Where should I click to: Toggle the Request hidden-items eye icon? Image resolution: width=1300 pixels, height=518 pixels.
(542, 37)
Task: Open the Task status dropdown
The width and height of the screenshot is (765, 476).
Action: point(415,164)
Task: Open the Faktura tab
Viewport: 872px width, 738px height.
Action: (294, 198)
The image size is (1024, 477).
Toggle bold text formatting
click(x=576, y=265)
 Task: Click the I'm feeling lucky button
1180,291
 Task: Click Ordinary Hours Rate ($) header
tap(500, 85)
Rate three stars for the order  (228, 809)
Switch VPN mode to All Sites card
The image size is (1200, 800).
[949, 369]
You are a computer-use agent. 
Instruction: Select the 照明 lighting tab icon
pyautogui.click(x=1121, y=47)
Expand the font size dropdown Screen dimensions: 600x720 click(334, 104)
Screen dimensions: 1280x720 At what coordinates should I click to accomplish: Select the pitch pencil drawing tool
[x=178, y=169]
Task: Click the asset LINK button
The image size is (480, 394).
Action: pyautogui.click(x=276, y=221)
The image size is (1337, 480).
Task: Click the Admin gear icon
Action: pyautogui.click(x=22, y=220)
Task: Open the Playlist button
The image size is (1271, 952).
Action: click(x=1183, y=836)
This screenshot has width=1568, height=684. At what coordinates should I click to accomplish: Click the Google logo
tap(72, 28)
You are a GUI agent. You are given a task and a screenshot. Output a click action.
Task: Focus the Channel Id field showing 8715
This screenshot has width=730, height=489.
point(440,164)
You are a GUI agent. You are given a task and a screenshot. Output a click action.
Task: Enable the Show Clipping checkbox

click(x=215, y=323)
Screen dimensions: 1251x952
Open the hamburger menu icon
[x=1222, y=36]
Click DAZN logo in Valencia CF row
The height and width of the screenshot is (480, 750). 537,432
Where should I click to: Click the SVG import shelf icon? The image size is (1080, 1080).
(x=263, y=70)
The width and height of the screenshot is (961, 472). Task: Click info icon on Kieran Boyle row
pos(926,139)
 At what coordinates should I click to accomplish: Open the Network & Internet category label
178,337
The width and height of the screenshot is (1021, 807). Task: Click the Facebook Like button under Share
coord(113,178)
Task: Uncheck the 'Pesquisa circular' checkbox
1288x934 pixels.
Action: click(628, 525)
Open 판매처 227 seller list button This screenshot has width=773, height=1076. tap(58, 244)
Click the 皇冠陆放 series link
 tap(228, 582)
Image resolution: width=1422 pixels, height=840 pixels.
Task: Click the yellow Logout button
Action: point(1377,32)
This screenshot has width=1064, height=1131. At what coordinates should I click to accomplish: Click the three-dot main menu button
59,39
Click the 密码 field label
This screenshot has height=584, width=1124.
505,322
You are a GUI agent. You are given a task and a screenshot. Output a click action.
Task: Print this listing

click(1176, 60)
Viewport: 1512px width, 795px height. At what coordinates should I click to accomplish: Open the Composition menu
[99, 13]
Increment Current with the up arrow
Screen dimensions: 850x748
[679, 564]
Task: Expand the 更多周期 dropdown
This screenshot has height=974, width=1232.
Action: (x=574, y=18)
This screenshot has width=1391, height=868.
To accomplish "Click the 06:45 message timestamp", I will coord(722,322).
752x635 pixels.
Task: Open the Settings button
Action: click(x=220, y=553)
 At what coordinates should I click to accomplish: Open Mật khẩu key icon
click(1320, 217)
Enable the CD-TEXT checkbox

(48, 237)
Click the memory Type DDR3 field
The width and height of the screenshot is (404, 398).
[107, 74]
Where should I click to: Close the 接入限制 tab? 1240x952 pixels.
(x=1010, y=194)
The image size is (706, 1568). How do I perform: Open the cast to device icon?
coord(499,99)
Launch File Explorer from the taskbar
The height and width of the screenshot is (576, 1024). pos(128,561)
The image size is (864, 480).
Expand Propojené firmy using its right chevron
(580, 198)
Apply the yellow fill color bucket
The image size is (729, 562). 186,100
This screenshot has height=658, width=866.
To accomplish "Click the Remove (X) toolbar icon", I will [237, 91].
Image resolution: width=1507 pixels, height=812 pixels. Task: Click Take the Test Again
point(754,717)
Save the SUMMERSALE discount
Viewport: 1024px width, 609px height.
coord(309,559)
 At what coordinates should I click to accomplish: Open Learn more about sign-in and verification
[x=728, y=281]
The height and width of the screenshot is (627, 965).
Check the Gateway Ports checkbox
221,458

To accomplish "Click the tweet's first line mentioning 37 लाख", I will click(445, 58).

■ ■ ■ ■ ■ ■ ■

Assigned task:
Line by line, reproduce the data exactly as given.

Exercise response:
Where should I click to: Toggle the Request hidden-items eye icon? Image resolution: width=1300 pixels, height=518 pixels.
(542, 37)
Task: Open the Task status dropdown
The width and height of the screenshot is (765, 476).
Action: point(415,164)
Task: Open the Faktura tab
Viewport: 872px width, 738px height.
Action: (294, 198)
The image size is (1024, 477).
Toggle bold text formatting
click(x=576, y=265)
 Task: Click the I'm feeling lucky button
1180,291
 Task: Click Ordinary Hours Rate ($) header
tap(500, 85)
Rate three stars for the order  (228, 809)
Switch VPN mode to All Sites card
The image size is (1200, 800).
[949, 369]
You are a computer-use agent. 
Instruction: Select the 照明 lighting tab icon
pyautogui.click(x=1121, y=47)
Expand the font size dropdown Screen dimensions: 600x720 click(334, 104)
Screen dimensions: 1280x720 At what coordinates should I click to accomplish: Select the pitch pencil drawing tool
[x=178, y=169]
Task: Click the asset LINK button
The image size is (480, 394).
Action: pyautogui.click(x=276, y=221)
The image size is (1337, 480).
Task: Click the Admin gear icon
Action: pyautogui.click(x=22, y=220)
Task: Open the Playlist button
The image size is (1271, 952).
Action: click(x=1183, y=836)
This screenshot has width=1568, height=684. At what coordinates should I click to accomplish: Click the Google logo
tap(72, 28)
You are a GUI agent. You are given a task and a screenshot. Output a click action.
Task: Focus the Channel Id field showing 8715
This screenshot has width=730, height=489.
point(440,164)
You are a GUI agent. You are given a task and a screenshot. Output a click action.
Task: Enable the Show Clipping checkbox

click(x=215, y=323)
Screen dimensions: 1251x952
Open the hamburger menu icon
[x=1222, y=36]
Click DAZN logo in Valencia CF row
The height and width of the screenshot is (480, 750). 537,432
Where should I click to: Click the SVG import shelf icon? The image size is (1080, 1080).
(x=263, y=70)
The width and height of the screenshot is (961, 472). Task: Click info icon on Kieran Boyle row
pos(926,139)
 At what coordinates should I click to accomplish: Open the Network & Internet category label
178,337
The width and height of the screenshot is (1021, 807). Task: Click the Facebook Like button under Share
coord(113,178)
Task: Uncheck the 'Pesquisa circular' checkbox
1288x934 pixels.
Action: click(628, 525)
Open 판매처 227 seller list button This screenshot has width=773, height=1076. tap(58, 244)
Click the 皇冠陆放 series link
 tap(228, 582)
Image resolution: width=1422 pixels, height=840 pixels.
Task: Click the yellow Logout button
Action: point(1377,32)
This screenshot has width=1064, height=1131. At what coordinates should I click to accomplish: Click the three-dot main menu button
59,39
Click the 密码 field label
This screenshot has height=584, width=1124.
505,322
You are a GUI agent. You are given a task and a screenshot. Output a click action.
Task: Print this listing

click(1176, 60)
Viewport: 1512px width, 795px height. At what coordinates should I click to accomplish: Open the Composition menu
[99, 13]
Increment Current with the up arrow
Screen dimensions: 850x748
[679, 564]
Task: Expand the 更多周期 dropdown
This screenshot has height=974, width=1232.
Action: (x=574, y=18)
This screenshot has width=1391, height=868.
To accomplish "Click the 06:45 message timestamp", I will coord(722,322).
752x635 pixels.
Task: Open the Settings button
Action: click(x=220, y=553)
 At what coordinates should I click to accomplish: Open Mật khẩu key icon
click(1320, 217)
Enable the CD-TEXT checkbox

(48, 237)
Click the memory Type DDR3 field
The width and height of the screenshot is (404, 398).
[107, 74]
Where should I click to: Close the 接入限制 tab? 1240x952 pixels.
(x=1010, y=194)
The image size is (706, 1568). How do I perform: Open the cast to device icon?
coord(499,99)
Launch File Explorer from the taskbar
The height and width of the screenshot is (576, 1024). pos(128,561)
The image size is (864, 480).
Expand Propojené firmy using its right chevron
(580, 198)
Apply the yellow fill color bucket
The image size is (729, 562). 186,100
This screenshot has height=658, width=866.
To accomplish "Click the Remove (X) toolbar icon", I will [237, 91].
Image resolution: width=1507 pixels, height=812 pixels. Task: Click Take the Test Again
point(754,717)
Save the SUMMERSALE discount
Viewport: 1024px width, 609px height.
coord(309,559)
 At what coordinates should I click to accomplish: Open Learn more about sign-in and verification
[x=728, y=281]
The height and width of the screenshot is (627, 965).
Check the Gateway Ports checkbox
221,458

To accomplish "Click the tweet's first line mentioning 37 लाख", I will click(445, 58).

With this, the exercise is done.